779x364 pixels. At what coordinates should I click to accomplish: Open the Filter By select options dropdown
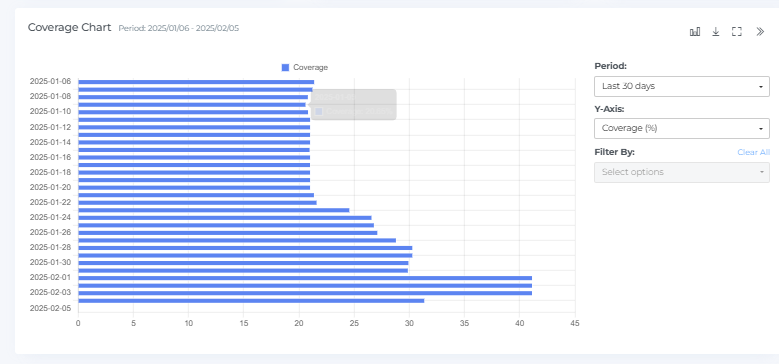[x=682, y=172]
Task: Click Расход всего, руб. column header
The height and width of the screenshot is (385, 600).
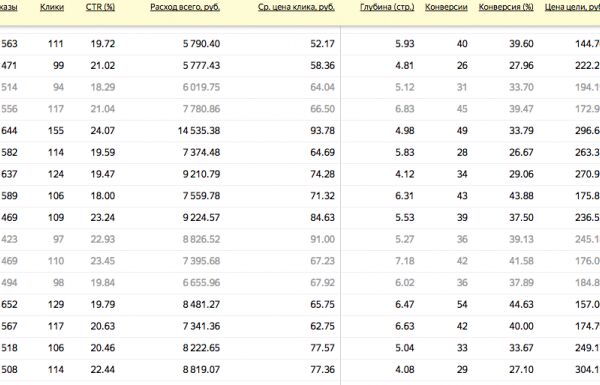Action: tap(185, 7)
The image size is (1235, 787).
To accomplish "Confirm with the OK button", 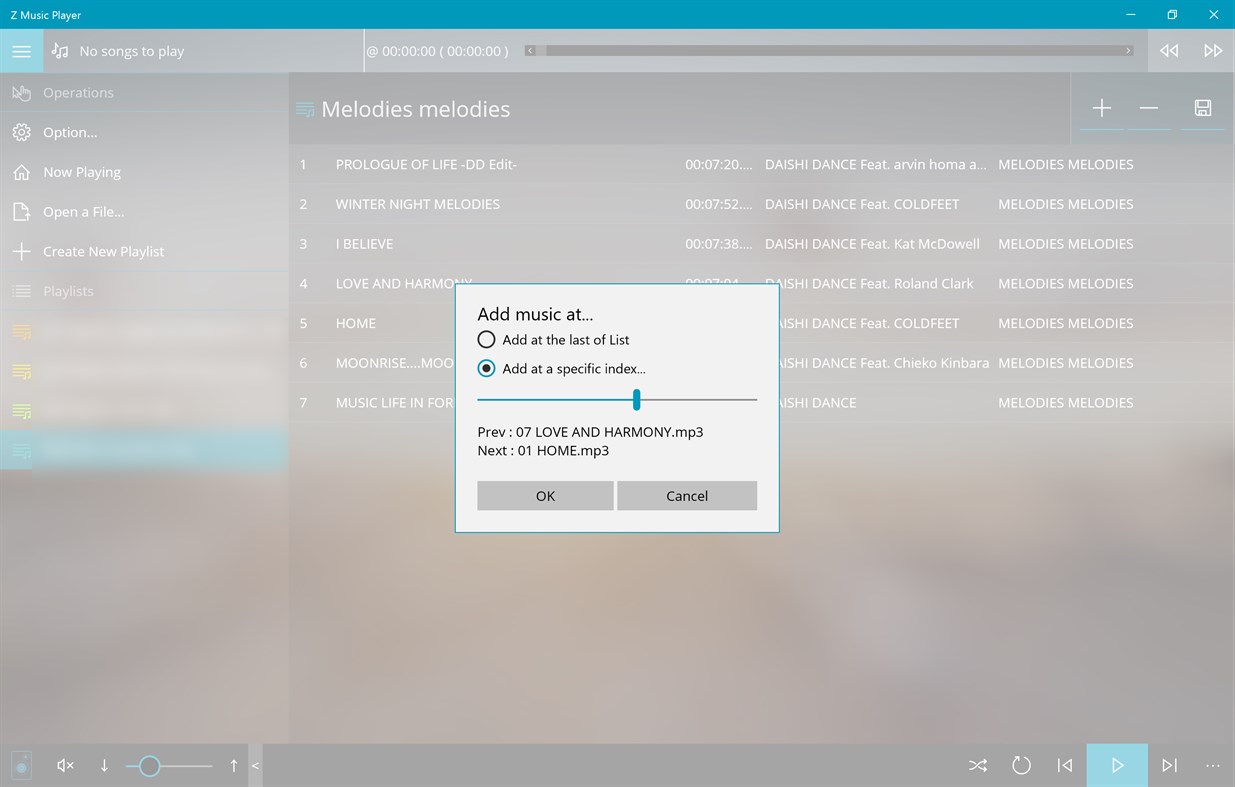I will (x=545, y=495).
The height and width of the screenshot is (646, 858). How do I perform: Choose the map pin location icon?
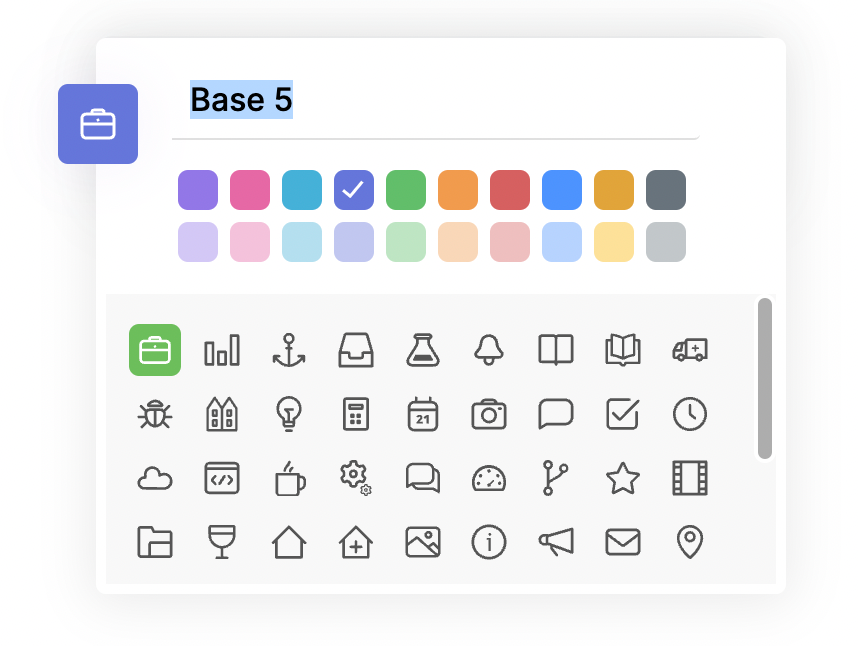(690, 542)
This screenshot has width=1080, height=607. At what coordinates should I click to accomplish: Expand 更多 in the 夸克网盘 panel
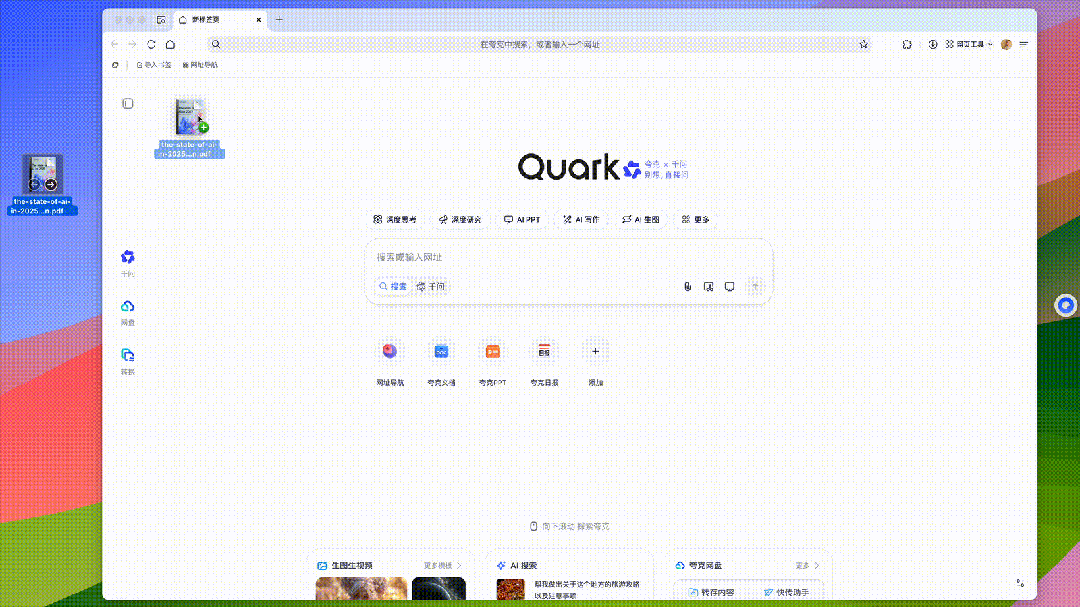803,565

§ **Your task**
Nothing but the lines from the line with "The height and width of the screenshot is (646, 858)." through the last line of the listing should be copied, exactly and with both ends kept. Leave pictures out.

§ **Result for this exercise**
The height and width of the screenshot is (646, 858). How do I perform: Choose the map pin location icon?
(690, 542)
This screenshot has width=1080, height=607. At what coordinates should I click to accomplish: Expand 更多 in the 夸克网盘 panel
803,565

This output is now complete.